The bright white glow of two florescent light bulbs kick off and are replaced by the muted, yellow hew of the security light as it comes to life. It is a symbol to the man sitting on a steel stool at a steel desk, that it is exactly midnight. His face is down and he holds his recently shaved head in both hands. He thinks to himself, “What have I done this time”. As he closes his eyes, he only hears three things. The first, is the soft sound of classical music as it flows out his most expensive possession.....a battery powered AM/FM radio. The radio is transparent so that one cannot hide anything within it’s case. The man sleeps with the radio on to drown out the sound of his silence. The second is the buzz of the security light. It beats out a different tune.....as if some musician is clueless to the other symphony being played. The third, is the ever so quiet voice of another man. He is singing Amazing Grace, to crush the loneliness of his own silence.

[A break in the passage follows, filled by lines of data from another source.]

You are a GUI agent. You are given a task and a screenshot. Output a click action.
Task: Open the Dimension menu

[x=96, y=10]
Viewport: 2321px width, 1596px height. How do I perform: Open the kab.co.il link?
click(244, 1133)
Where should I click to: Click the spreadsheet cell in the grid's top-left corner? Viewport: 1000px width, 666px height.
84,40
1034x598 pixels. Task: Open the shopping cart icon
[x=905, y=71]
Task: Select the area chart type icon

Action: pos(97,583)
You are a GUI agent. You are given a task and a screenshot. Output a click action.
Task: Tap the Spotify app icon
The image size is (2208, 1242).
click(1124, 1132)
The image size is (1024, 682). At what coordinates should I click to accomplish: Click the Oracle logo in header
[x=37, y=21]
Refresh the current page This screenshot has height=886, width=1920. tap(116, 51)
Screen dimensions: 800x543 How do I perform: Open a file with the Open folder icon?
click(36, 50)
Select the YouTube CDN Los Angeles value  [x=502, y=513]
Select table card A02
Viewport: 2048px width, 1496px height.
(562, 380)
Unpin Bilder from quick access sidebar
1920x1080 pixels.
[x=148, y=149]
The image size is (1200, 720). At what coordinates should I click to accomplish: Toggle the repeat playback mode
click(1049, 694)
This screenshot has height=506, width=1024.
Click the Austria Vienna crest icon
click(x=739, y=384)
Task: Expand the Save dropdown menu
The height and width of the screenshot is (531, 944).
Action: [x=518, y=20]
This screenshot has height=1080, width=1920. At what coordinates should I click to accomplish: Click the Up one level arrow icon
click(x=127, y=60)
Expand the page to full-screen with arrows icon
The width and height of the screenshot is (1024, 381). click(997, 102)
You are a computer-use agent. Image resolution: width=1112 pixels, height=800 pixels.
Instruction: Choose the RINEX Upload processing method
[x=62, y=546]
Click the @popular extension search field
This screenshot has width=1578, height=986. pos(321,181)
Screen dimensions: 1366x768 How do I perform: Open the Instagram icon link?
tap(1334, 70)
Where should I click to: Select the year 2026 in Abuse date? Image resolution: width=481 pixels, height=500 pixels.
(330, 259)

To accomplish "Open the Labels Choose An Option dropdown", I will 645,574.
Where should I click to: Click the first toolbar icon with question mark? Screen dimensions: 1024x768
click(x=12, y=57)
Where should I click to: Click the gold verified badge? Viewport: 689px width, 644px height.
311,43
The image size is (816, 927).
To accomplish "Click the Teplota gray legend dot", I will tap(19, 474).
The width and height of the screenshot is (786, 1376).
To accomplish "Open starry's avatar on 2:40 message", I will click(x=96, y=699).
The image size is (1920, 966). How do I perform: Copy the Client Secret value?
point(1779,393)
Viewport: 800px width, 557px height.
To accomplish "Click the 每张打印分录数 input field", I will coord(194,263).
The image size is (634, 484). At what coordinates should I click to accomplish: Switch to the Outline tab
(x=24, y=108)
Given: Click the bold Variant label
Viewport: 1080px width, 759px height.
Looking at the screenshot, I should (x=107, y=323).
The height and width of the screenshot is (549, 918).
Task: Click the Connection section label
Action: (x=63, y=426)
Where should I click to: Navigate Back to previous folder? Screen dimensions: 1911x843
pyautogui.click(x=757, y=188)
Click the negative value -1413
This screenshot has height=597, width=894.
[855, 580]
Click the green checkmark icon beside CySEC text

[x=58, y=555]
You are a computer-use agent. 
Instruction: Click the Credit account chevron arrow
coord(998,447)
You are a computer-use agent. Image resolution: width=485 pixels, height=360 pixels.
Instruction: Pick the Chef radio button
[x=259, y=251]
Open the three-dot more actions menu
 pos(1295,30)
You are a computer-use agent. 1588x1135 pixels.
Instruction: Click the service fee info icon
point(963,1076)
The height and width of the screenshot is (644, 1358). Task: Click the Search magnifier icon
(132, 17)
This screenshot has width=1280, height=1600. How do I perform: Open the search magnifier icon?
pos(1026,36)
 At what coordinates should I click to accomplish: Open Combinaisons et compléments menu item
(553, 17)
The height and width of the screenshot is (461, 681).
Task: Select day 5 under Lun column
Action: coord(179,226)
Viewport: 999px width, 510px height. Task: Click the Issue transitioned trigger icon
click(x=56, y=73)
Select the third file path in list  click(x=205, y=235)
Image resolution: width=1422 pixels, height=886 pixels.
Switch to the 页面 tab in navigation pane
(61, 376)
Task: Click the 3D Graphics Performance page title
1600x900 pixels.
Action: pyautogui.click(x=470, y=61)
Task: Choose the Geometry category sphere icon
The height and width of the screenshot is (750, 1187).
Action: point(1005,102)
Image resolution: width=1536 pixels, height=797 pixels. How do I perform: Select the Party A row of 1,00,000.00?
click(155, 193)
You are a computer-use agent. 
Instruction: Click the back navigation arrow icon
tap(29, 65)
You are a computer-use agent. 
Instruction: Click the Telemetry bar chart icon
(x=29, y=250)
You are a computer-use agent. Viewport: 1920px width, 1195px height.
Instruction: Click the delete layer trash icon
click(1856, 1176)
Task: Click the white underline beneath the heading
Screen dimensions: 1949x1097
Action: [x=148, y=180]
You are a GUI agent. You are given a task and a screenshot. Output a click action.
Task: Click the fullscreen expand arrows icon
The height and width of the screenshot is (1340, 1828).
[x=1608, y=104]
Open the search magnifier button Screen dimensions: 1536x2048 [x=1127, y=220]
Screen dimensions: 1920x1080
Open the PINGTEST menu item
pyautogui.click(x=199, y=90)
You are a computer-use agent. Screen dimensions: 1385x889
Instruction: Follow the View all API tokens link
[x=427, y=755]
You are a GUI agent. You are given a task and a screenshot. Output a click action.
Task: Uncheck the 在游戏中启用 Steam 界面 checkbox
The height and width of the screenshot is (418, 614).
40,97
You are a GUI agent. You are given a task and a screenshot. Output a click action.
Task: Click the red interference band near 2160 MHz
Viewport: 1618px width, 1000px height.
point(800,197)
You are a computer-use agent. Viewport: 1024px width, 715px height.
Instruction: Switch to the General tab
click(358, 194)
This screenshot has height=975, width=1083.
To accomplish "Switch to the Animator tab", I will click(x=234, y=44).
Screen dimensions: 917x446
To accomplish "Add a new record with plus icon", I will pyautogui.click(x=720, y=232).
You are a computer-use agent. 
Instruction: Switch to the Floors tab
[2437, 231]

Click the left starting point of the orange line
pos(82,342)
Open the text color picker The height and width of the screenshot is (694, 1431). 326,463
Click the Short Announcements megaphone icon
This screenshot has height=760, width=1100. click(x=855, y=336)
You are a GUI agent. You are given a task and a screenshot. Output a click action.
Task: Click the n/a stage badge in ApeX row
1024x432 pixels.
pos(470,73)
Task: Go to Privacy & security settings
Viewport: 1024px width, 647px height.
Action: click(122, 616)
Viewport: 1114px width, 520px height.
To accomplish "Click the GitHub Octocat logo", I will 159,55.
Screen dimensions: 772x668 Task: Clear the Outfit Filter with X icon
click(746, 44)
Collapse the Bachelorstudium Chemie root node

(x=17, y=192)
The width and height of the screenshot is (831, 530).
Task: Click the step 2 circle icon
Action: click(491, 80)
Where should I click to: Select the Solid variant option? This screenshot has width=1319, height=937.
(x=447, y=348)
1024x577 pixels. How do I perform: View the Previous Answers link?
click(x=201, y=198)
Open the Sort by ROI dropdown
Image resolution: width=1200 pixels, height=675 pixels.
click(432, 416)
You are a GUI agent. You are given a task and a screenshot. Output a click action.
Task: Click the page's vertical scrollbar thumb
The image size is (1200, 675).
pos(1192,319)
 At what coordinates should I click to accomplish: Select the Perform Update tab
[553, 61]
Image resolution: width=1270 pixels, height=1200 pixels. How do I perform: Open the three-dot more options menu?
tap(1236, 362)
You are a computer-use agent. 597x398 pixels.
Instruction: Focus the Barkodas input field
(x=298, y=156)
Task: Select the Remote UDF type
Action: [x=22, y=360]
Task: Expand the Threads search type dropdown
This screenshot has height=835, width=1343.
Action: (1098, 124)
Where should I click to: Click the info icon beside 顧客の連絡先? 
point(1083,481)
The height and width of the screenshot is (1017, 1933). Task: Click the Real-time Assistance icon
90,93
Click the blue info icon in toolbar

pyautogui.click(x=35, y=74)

The man, trapped like a rat in a cage, knows just how many cinder blocks create his domain. There are six blocks on the short side and 9 blocks on the long side. Six by Nine, six by nine.....Inside this six by nine space exist a steel toilet, a steel stool, and a steel table. The space is so small, that when you sit on the toilet you feel as though you are about to eat a ‘steel sandwich’. The table is literally inches from your face.
There is cream colored paint on the walls and what is left of the paint on the steel fixtures is royal blue. Running down the walls is some kind of unidentifiable yellow slim. The best description the man can give is one of egg yokes. Egg yokes which were beaten, then thrown on the wall. Left there to decay. The man tries to clean it off the wall, but the stain seems impervious to his efforts. The stench of the cell is rank, a mixture of rotten eggs, sh-t, and body odor. The man wonders if the cell was once home to a den of skunks. The night is long and sleep is hard to come by.....
It’s the man’s second night in the cell. He is all moved in now. Everything he owns, he carried in the night before in a small round laundry basket. His Bible, sits on the top left corner of his desk with 3 AA batteries as page markers. On the opposite corner, are his two most sentimental possessions. They stand tall and proud, for all the rest of the inmates to see. They are two cards, both from a good friend. A friend, 3 times his age, who once professionally counseled him for drug and alcohol abuse. The cards are beautiful. High gloss photos, with thought provoking quotes. One is a picture of the Golden Gate Bridge with a thick fog evaporating in the morning sunrise. It is hard to say if it is the orange glow of the sunrise that makes the bridge all the more amazing or the other way round. The other card pictures the brightest, clearest day that one could imagine. A solid, black asphalt road cuts through the New Mexico desert for miles. It travels so far, so completely straight, that one cannot tell where the road ends and the sky begins. The quote on the card simply states, “Where ever life takes you may happiness follow”. Is that some kind of a joke? The symbolism of a free and open road and happiness. While the man sits, not free, not happy. While the man sits in a six by nine cell. A cell he must return to every night and must lock himself away in for the next 2 and 1/2 years of his life. The blaring voice of the radio announcer disrupts his thoughts. He feels a tinge of anger and rage well up inside of him, he clenches his teeth and exhales. His anger is miss directed. His seething hate is not at the radio announcer, the open road, the ex-girlfriend, or even the Judge who sentenced him to this place. No, his injustice, is the injustice he has done to himself. The man welds so much potential, so much charisma and yet.....he sits here......six by nine, six by nine. Surly this cannot be God’s plan for him. Surly there is more. The man knows this thought pattern will not advance his mood. He must not only, exhale physically, but mentally as well. He lifts his head and reaches for his pad of paper.
He selects a sharp, number 2 pencil from a pile of about 12 pencils in the center of his desk. Even the pencil frustrates him, because it is not a ‘normal’ pencil. This pencil is one of those damn, short pencils you use when you play miniature golf. Still, he carries on. He places one pencil to paper and another protrudes from his lips. The later to stymie his craving for a cigarette. As he begins to write, he has no distractions, but no title or topic either. All he knows is that he must write.
As his thoughts begin to form, he notices the cell has become cold. So cold, that he actually tries to exhale and observe his breath. Of course, he cannot see his breath....but still...the cold. The warmth of his morning shower has now faded completely. It is late in the evening now and breakfast comes early, but sleep still eludes the man.
The man in this piece is real, the account is factual, and the man and the author are one.